++++ Excerpted records ++++
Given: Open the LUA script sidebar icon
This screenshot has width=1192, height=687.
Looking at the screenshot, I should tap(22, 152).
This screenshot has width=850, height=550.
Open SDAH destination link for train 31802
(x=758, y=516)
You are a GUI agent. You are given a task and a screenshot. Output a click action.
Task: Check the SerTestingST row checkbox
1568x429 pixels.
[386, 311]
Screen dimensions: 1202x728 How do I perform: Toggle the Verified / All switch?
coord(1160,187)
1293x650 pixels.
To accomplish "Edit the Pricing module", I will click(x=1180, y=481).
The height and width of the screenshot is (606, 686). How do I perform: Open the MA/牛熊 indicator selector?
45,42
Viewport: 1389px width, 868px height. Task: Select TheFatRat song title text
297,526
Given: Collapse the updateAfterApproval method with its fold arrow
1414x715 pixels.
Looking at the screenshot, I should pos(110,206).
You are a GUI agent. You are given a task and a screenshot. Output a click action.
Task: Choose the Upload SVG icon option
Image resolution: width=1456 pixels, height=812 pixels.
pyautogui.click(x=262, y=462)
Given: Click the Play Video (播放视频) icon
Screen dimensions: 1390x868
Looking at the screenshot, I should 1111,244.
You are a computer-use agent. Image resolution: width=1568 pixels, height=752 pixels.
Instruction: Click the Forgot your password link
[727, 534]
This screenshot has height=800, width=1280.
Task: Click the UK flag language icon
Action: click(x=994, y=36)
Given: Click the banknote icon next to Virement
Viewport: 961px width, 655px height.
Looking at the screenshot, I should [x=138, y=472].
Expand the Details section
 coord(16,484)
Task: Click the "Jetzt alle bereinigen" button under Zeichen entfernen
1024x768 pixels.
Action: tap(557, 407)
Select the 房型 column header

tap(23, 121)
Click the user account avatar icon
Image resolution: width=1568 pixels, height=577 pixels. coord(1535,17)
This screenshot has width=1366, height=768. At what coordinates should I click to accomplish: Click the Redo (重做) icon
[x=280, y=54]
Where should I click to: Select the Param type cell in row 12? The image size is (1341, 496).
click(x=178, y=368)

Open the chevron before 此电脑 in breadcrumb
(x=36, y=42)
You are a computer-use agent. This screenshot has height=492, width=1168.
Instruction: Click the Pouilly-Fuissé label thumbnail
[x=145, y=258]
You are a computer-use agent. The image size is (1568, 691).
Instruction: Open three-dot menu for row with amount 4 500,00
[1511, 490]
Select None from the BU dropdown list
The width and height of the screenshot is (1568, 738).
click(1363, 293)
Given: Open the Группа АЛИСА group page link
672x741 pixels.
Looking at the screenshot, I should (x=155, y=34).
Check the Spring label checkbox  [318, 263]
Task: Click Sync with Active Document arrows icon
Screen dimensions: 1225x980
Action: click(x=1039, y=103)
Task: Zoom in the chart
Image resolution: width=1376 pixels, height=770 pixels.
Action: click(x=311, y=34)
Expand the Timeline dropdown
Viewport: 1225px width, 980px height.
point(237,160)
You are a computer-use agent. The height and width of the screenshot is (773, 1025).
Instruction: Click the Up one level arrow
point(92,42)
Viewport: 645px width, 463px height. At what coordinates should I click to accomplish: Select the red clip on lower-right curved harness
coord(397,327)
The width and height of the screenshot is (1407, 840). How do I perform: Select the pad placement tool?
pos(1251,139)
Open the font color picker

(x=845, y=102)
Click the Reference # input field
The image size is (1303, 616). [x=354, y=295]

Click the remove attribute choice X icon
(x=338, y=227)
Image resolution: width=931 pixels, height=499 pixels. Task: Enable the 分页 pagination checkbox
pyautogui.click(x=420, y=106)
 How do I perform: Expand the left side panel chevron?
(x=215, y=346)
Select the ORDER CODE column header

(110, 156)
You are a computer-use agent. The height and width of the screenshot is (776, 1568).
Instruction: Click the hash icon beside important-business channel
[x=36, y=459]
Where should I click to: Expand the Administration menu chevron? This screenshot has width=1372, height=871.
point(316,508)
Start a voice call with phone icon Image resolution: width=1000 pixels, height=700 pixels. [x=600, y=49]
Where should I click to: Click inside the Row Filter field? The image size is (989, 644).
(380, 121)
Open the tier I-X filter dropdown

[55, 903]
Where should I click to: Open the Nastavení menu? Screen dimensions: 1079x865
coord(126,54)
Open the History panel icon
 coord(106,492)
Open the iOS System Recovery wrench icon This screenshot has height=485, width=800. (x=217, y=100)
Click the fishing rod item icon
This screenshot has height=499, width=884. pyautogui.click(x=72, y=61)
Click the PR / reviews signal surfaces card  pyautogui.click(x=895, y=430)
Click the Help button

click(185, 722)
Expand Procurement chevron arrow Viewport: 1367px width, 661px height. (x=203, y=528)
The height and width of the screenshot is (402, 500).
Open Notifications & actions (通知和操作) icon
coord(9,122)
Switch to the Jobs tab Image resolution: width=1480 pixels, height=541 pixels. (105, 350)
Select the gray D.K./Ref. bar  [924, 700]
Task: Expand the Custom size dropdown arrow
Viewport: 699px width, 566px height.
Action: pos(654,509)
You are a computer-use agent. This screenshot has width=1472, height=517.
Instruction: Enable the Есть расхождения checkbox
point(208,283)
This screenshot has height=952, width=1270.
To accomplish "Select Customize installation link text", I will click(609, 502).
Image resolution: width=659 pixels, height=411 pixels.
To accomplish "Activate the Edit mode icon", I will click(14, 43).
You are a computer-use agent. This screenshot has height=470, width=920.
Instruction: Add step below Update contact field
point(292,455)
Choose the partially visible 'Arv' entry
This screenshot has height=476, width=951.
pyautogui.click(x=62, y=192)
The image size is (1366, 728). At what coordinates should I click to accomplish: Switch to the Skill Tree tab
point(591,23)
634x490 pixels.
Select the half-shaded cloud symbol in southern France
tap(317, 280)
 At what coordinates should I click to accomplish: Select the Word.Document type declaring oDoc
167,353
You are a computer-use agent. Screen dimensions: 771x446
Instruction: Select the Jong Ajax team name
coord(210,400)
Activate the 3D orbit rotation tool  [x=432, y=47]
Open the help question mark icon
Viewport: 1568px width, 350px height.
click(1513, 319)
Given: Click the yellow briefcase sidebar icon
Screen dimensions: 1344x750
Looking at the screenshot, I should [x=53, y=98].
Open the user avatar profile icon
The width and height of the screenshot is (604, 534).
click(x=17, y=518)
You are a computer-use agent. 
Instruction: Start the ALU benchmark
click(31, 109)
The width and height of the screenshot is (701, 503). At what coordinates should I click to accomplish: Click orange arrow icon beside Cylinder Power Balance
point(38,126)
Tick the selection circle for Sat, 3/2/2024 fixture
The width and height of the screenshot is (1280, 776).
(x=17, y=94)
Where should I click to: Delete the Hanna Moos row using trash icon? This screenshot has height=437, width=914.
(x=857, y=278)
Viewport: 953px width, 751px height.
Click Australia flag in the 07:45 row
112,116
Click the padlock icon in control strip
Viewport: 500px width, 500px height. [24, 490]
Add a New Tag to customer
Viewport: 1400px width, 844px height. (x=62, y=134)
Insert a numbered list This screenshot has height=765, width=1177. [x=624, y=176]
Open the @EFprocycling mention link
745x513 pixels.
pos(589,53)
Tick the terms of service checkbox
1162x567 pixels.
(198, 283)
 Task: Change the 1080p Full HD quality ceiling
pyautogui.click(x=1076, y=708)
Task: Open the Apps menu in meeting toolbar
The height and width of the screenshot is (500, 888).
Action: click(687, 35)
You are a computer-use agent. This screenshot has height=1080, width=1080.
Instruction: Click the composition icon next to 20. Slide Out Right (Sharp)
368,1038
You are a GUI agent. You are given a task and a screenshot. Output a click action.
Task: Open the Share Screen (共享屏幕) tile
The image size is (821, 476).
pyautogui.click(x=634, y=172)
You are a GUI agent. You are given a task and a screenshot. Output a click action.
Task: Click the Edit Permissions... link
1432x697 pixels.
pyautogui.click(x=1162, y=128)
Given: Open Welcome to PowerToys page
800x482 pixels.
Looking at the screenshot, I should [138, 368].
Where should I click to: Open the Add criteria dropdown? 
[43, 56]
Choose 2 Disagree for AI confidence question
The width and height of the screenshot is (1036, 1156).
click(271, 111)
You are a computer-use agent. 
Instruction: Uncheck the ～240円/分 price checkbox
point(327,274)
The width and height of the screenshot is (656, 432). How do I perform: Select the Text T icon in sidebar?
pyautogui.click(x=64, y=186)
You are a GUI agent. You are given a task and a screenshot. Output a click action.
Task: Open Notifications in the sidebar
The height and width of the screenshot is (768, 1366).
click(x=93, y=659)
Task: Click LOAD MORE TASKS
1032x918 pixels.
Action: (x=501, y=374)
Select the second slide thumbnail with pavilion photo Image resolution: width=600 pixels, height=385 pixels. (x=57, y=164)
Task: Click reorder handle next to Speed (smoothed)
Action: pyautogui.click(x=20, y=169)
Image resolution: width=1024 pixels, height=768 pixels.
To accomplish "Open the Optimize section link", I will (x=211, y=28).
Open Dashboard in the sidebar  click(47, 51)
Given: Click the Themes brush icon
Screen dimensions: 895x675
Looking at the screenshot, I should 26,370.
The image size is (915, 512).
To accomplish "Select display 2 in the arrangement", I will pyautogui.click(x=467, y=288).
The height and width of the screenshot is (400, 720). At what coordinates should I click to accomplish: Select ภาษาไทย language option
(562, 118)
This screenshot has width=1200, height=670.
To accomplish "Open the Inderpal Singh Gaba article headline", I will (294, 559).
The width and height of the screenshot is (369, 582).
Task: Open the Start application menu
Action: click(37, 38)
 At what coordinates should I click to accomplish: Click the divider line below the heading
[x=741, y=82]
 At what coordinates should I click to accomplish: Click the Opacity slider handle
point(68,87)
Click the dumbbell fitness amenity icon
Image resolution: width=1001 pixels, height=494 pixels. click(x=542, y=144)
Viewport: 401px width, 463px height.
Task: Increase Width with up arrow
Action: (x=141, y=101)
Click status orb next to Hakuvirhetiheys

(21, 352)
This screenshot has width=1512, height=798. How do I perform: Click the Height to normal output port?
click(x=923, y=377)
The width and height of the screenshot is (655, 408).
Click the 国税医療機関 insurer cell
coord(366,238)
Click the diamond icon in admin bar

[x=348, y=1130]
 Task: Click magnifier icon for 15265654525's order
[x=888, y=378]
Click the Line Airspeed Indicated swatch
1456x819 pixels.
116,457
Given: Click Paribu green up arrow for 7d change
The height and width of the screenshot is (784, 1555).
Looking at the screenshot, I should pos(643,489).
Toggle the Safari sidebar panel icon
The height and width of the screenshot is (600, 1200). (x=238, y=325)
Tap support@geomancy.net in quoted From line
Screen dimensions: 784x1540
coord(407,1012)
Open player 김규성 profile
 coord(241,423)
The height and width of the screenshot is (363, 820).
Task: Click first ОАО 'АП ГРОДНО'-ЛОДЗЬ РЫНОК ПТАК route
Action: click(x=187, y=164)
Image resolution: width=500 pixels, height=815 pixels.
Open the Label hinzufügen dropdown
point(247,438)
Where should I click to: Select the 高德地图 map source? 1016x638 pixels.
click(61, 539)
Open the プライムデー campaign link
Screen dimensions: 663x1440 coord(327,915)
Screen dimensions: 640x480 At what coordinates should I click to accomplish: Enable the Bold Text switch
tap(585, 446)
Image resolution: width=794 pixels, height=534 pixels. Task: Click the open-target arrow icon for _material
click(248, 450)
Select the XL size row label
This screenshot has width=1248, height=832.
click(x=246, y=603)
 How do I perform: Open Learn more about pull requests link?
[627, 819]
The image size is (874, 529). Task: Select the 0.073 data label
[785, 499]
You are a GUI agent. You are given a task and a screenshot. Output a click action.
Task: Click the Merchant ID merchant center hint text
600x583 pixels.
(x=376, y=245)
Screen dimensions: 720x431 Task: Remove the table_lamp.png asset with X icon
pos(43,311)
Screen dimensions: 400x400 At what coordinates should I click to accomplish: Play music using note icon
++++
[Task instructions] Please give an exact copy of the lines above, beginning with the line containing "634x490 pixels." and running through the line containing "You are a computer-use agent. Screen", and of no other lines.

[Task result]
634x490 pixels.
Select the half-shaded cloud symbol in southern France
tap(317, 280)
 At what coordinates should I click to accomplish: Select the Word.Document type declaring oDoc
167,353
You are a computer-use agent. Screen dimensions: 771x446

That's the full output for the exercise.